What bothers me most is not what I imagined in the beginning. Before the chemo and corresponding hair loss started. Of course it was devastating to see my long locks of hair falling out in clumps. Almost a whole ponytail fell out during one shampoo session, two weeks into chemo.
But the worst thing is having to cover up with wigs and scarves because society expects you to. Like you have something to be ashamed of.
Or because seeing your bald head makes people uncomfortable.
It upsets me.
There are more important things to deal with and I don’t think cancer is something I should be ashamed of or try to hide. I’m secretly proud that I am ok with my baldness. That my features can stand on their own even without hair. That I don’t look totally hideous like I imagined I would.
I’m starting to loose a lot of my eyebrows and eyelashes too, and that I’m not too keen on but we’ll see how it goes. Time helps you get used to and embrace situations you never thought you would embrace.
I’m grateful for the hairs that still cling on as weird as that may sound. Those are the strong ones defying the toxic chemicals. Hope the cancer cells are eradicated though and not resilient like those few remaining eyelashes.
The one who has embraced my new look the most is my 3 year old Niece.
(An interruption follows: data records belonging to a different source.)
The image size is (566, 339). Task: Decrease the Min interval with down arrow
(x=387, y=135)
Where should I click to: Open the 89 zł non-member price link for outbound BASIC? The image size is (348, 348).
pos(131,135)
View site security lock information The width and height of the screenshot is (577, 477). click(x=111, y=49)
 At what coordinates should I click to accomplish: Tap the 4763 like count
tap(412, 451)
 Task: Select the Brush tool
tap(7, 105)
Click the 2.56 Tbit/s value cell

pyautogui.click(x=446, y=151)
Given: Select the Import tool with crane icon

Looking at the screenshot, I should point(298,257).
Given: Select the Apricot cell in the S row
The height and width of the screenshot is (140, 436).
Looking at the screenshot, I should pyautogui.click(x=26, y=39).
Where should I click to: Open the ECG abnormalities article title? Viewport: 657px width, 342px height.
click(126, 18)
She even decided one day to touch my hair out of curiosity and with the sweetest smile said it was “nice”. That’s the best compliment I’ve gotten in years. I’m still me to the little ones in my life and that’s just so affirming and such a mental boost. And children say it like it is without any filter.
Recently I went wig shopping as I have to attend a wedding and I don’t want to draw attention away from the bride. People in my society tend to stare due to ignorance. But in the end the whole experience was unpleasant and my partner felt the wigs were just not me. They were super expensive to boot at $500 for a synthetic one and $1000 for one with real human hair. I’d rather the money go towards a recliner which I really need much more due to back issues, and a big ticket item that can last me for a decade at least. Also the owners selling the wigs were pushing me to buy one immediately and were not too happy when I needed some time to think about it.
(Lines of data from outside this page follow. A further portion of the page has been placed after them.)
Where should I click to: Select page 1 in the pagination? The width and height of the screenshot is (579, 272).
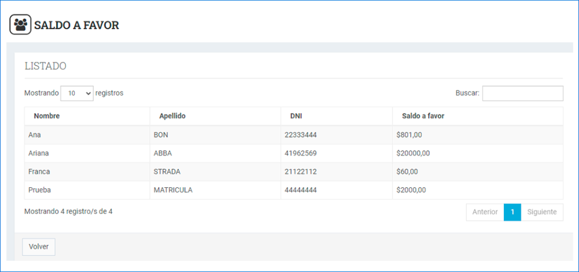click(x=512, y=212)
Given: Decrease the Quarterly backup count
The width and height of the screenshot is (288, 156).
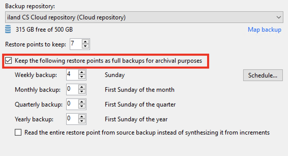Looking at the screenshot, I should tap(82, 107).
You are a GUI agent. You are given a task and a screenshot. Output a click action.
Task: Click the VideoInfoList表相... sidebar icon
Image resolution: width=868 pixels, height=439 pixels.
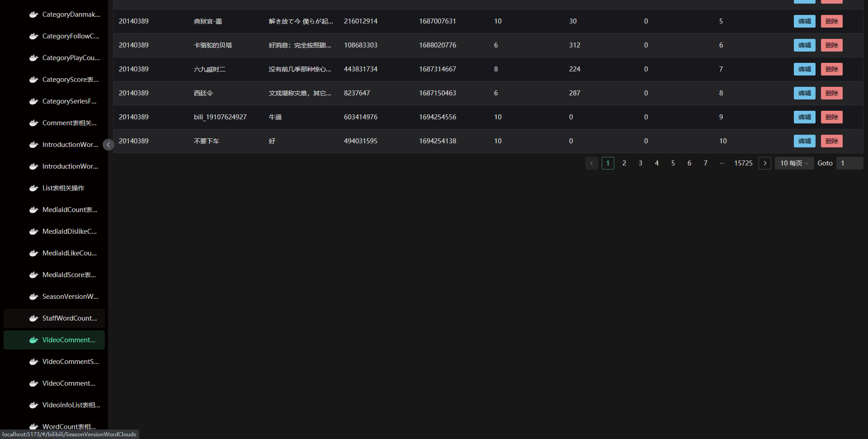[x=33, y=405]
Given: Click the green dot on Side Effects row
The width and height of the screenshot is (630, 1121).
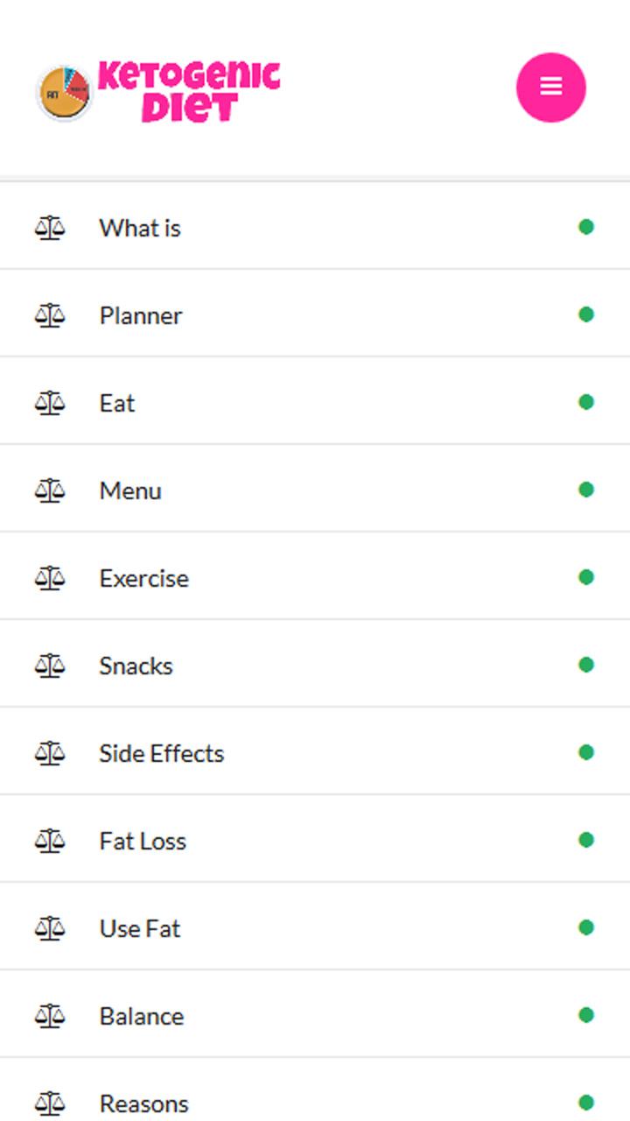Looking at the screenshot, I should (586, 752).
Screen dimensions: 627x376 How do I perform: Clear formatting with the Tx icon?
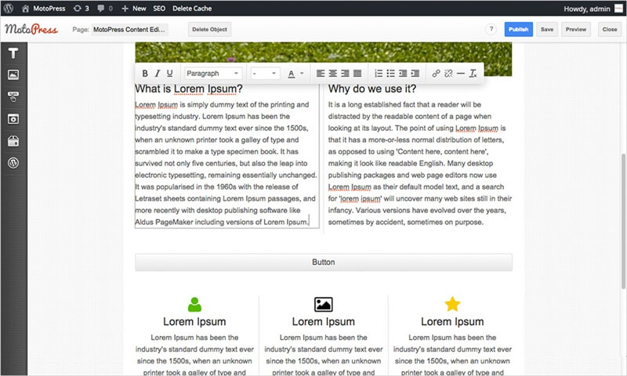[x=473, y=74]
My Friend E boosted my confidence by saying she loved my scarf look best and felt that even with hair I should use scarves. My Aunty C and Uncle A always tell me I look good. But they are my relatives and are always very sweet to me.
Sometimes I wish I lived in Australia where there is huge support from the Cancer Council. Also people in general are more aware of cancer. I too was ignorant before this journey so I hope to spread the message of what it’s really like and how we feel. If you’re out there and see someone with hair loss or a scarf just smile in their direction. A guy manning a coffee stall at a hawker centre here in Singapore smiled at me after everyone else was staring and it made a huge difference.
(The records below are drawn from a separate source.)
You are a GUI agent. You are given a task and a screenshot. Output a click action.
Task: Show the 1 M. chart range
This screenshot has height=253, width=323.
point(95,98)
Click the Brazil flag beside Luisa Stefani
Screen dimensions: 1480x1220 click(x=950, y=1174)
Hi, I don’t know you, but I can tell you are a fighter. People stare out of pure ignorance and fear. I am sure you are as beautiful on the outside as you are on the inside. Hold your head high when you’re out in public and be proud that you’re beating cancer 🙂
Thank you so much. I am inspired by you.
I understand. I love it when my friends say kind thinks about my features ‘standing on their own.’ My always comments on a lady who we see in public with either no hair or very short after-cancer with something like, “Good for her!” I’m so proud that you are proud! I love it! My hair has started to return. I only have about an inch but it is slowly coming back. I hope my heart and soul don’t go back to their before shape. I’ve Ben through too much to ever be the same again. God bless you!